To do:
1. Answer these questions using the article on Medicare payments for chiropractic services:
(a) What range of improper payment rates did CERT find for chiropractic services from 2010 to 2015?
(b) What does the article say reviewing medical records has not been for contractors?
(c) What is further manipulative treatment considered once a condition's clinical status has remained stable without expectation of additional objective clinical improvements?
2. Carry on the article on Medicare payments for chiropractic services from the point where it stops.
--- Selected extract Enclosed Below ---
Ever since the publication of the Office of Inspector General’s (OIG’s) portfolio “Medicare Needs Better Controls to Prevent Fraud, Waste, and Abuse Related to Chiropractic Services” in February 2018, chiropractic services have been on the OIG’s radar for improper payments.
So, what can you do to avoid the OIG’s scrutiny and keep the auditors from knocking on your door? Better yet, what should your chiropractic practice be doing to get paid?
As it turns out, the Centers for Medicare & Medicaid Services (CMS) and the OIG have provided all the advice you need.
How Big Is the Problem?
According to the portfolio, “CMS’s Comprehensive Error Rate Testing [CERT] program … identified chiropractic services as having the highest improper payment rates among Medicare Part B services from 2010 to 2015. The improper payment rate for chiropractic services ranged from 43.9 percent to 54.1 percent, and the estimated overpayments per year ranged from $257 million to $304 million.” By 2018, CERT reported that that rate had dropped, but only a little, to “a 41 percent error rate for chiropractic services.”
This is despite CMS instituting a number of controls in the past few years to prevent the improper payments, including:
- “The requirement to include the AT [Active Treatment] modifier on claims,” which “has not fully prevented payments for maintenance therapy, which are unallowable”;
- “The requirement to include the initial treatment date on claims,” which “has not ensured that services are adequately supported”;
- “Provider education,” which “has not fully prevented improper payments to chiropractors”; and
- “Reviewing medical records to determine whether chiropractic services met Medicare requirements,” which “has not been a high priority for contractors.”
WhAT is the Solution?
Simply put, you can stay off the OIG’s naughty list and get reimbursed for your chiropractic services if you do these four things:
1. Understand the difference between active, or corrective, treatment and maintenance therapy.
For Medicare, active treatment only applies when a patient is receiving subluxation for acute or chronic care and that treatment results “in some functional improvement.”
Medicare defines this kind of treatment for acute care as a treatment for “a new injury (identified by x-ray or physical examination)” which is expected to result in “an improvement in, or arrest of progression of, the patient’s condition.” Treatment for chronic care, on the other hand, is defined as care for a condition that “is not expected to significantly improve or be resolved with further treatment (as is the case with an acute condition).”
This is where things get tricky, as your documentation will need to demonstrate functional improvement in the patient. If you can document that the treatment will “affect improvement or arrest or retard deterioration in such condition within a reasonable and generally predictable period of time,” you will have met Medicare’s standards for active treatment, and Medicare will pay. However, “once the clinical status has remained stable for a given condition, without expectation of additional objective clinical improvements, further manipulative treatment is considered maintenance therapy and is not covered.”
--- End of Enclosed Selected extract ---
--- Data Enclosed Below ---
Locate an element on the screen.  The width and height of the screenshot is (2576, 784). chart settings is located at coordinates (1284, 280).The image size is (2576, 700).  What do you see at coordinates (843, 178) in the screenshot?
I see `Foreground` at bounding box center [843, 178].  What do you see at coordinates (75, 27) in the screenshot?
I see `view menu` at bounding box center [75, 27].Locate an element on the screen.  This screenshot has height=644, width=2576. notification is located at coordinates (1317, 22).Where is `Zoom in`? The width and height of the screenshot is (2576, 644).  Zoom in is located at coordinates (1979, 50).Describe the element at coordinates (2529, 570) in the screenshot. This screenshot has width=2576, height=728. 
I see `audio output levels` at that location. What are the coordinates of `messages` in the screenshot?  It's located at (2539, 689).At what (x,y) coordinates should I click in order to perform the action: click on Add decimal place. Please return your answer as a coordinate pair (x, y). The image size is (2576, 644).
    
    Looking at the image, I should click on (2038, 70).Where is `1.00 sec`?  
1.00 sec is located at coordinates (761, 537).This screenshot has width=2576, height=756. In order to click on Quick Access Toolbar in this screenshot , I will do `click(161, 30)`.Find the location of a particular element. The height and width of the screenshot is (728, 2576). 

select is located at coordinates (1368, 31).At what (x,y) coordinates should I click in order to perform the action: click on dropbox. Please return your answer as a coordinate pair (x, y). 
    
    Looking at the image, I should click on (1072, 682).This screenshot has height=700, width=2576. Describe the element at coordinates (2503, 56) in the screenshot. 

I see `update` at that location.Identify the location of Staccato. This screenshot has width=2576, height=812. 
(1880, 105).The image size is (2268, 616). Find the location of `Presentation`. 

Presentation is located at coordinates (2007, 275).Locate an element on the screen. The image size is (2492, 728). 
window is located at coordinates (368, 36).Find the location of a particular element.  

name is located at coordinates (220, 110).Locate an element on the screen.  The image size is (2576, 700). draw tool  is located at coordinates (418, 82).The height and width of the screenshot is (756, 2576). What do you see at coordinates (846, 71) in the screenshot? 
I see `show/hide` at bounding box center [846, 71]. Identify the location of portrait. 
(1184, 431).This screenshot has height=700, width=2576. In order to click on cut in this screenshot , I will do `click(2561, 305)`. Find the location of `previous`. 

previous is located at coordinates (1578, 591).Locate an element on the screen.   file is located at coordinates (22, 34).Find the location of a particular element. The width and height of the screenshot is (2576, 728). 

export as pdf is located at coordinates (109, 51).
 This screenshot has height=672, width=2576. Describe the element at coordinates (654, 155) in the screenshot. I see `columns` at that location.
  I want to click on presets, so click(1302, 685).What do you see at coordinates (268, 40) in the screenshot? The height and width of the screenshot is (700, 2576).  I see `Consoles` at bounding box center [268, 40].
--- End of Enclosed Data ---
Written responses:
1.
(a) 43.9 percent to 54.1 percent
(b) A high priority
(c) Maintenance therapy, which is not covered

2.
Or, to put it another way, “when further clinical improvement cannot reasonably be expected from continuous ongoing care, and the chiropractic treatment becomes supportive rather than corrective in nature, Medicare considers the treatment is maintenance therapy.”
2. Correctly apply the AT modifier to active treatment.
If the chiropractor’s treatments do meet the active, or corrective, criteria, you can then go ahead and correctly bill 98940 Chiropractic manipulative treatment (CMT); spinal, 1-2 regions, 98941 … 3-4 regions, or 98942 … 5 regions and attach the AT modifier.
You should not attach the AT modifier when the treatment meets the criteria for maintenance therapy. This means making sure that any computerized billing program your chiropractic practice uses does not automatically add the modifier to every claim form sent to Medicare.
3. Add the initial treatment date on the claim.
Proper notation of the “initial treatment or the date of exacerbation of the existing condition must be included on a claim for chiropractic services.” This demonstrates to Medicare that “the chiropractor affirms that all documentation required by Medicare is being maintained on file.” Additionally, adding the initial treatment date to the claim allows Medicare to fairly evaluate whether the treatment is active or maintenance therapy.
4. Obtain an ABN from your beneficiaries.
An advance beneficiary notice of noncoverage, or ABN, is a document providers give to Medicare notifying patients that Medicare may deny payment, in full or in part, for a specific service or procedure, and that the patient may be personally responsible for any costs involved if Medicare denies all or some of the payment to the provider for the service or procedure.
The patient’s acknowledgment then allows your chiropractor to bill the patient directly in the event of Medicare denial.
Your chiropractor should make sure every patient is notified of the possibility of denial before treatment begins in the event that Medicare deems a particular course of treatment maintenance therapy and refuses to pay the provider. Full information, along with links to the relevant sections in the Medicare Claims Processing Manual, information about the form itself, and downloadable versions of the form can be found at the CMS fee-for-service (FFS) ABN website.